Omkara respirait la mélodie, le travail sur le couplet et le refrain, avec ses défauts (Namak inférieur au reste) mais l’alchimie entre les chanteurs parvenait à hisser le disque vers le haut, soit dans la mélancolie avec O Saathi Re, soit dans le basculement électro. Le compositeur jouait déjà sur le vieux et le neuf avec Beedi Beedi et ses géniales notes de synthé. Vishal Bharadwaj a suffisamment de talent pour adopter des ruptures de tons et de rythmes. Il le fait avec Pehli Paar Mohabbat, un morceau qui utilise un kit de batterie classique (a contrario d’autres plages composées sur synthé). C’est sans doute le morceau le plus réussi du disque. Il doit beaucoup à Mohit Chauhan. Même si on peut se poser la question du pourquoi de ce rythme électronique métronomique durant le pont, juste après le deuxième refrain, avant la reprise dudit refrain, avec les légers tapotements. Le morceau très classique, sans surprise laisse cependant poindre une réelle qualité d’écriture mélodique qui aurait pu toucher à quelque chose de plus universel encore avec une guitare acoustique, c’est-à-dire en recourant au minimalisme là où le morceau en fait beaucoup à sa manière. Khudaya Ve dans le même registre, avec la voix douce et chaude de Salim Merchant, n’a rien à lui envier tout en étant moins célébré.

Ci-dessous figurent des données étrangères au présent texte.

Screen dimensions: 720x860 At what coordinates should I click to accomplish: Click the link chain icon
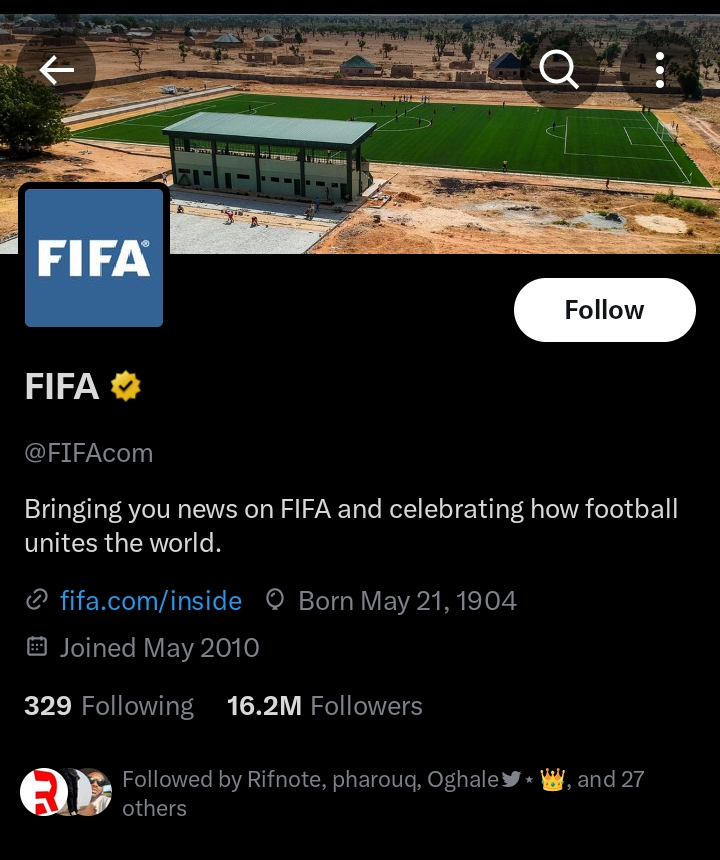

C’est un moment de répit avant Raat Ke Dhai Badje, qui est le titre qui s’approche de Beedi d’Omkara, un "classic desi", tout en cherchant à avoir une identité électro forte avec un zeste de traditionnel (présence des dhols et dalaks). Mais que viennent faire le hip-hop, la voix de Kunal Ganjawala et ce versant "m’as-tu entendu" prégnant qui gâche tout avant d’irriter ? Malheureusement la dynamique de l’ensemble, le mix des voix, l’emporte au final sur la mélodie (à ce titre le final du morceau est très éloquent).

L’intro à rallonge permettant de se reposer sur les voix de Sukhwinder Singh et Kailash Kher ainsi que son air de santoor veulent faire de Fatak, qui mêle piano, accordéon, percussions classiques et rupture de rythmes (une ligne d’accords suspendue avant que la mélodie originale ne recommence, une accélération soudaine du rythme après avoir laissé un faux silence s’installer, du neuf avec du vieux à moins que ça ne soit l’inverse), un morceau expérimental. Dans le genre on a connu plus original avec le joyeux et emporté Maurya Re.

L’utilisation que fait Vishal du saxo dans le titre éponyme Kaminey, est peut-être ce qui est le plus intéressant mélodiquement parlant, au milieu des plages de synthé, d’électroniques, de riffs de guitares dont Kaminey porte aussi la griffe. C’est aussi le seul morceau qui propose du violon et celui dont la ligne de basse est la plus discrète. L’air grave affecté, fait penser à ce que certains films font lorsqu’ils veulent absolument mettre de la musique classique pour bien que l’on comprenne que le film ou les images de telle et telle séquence sont forcément dramatiques.

Le titre instrumental Go Charlie Go se veut une petite montée en puissance du thème original. Dispensable.

Pour ce qui est de l’expérimentation, jetez une oreille ou deux à la BOF (et au film) Inland Empire, de David Lynch. Celle de Kaminey paraît beaucoup plus classique à côté tout en se voulant très moderne (Don 2006 est passée par là, et même paradoxalement et surtout d’ailleurs Omkara). Reste que les films n’ont sans doute pas du tout les mêmes intentions.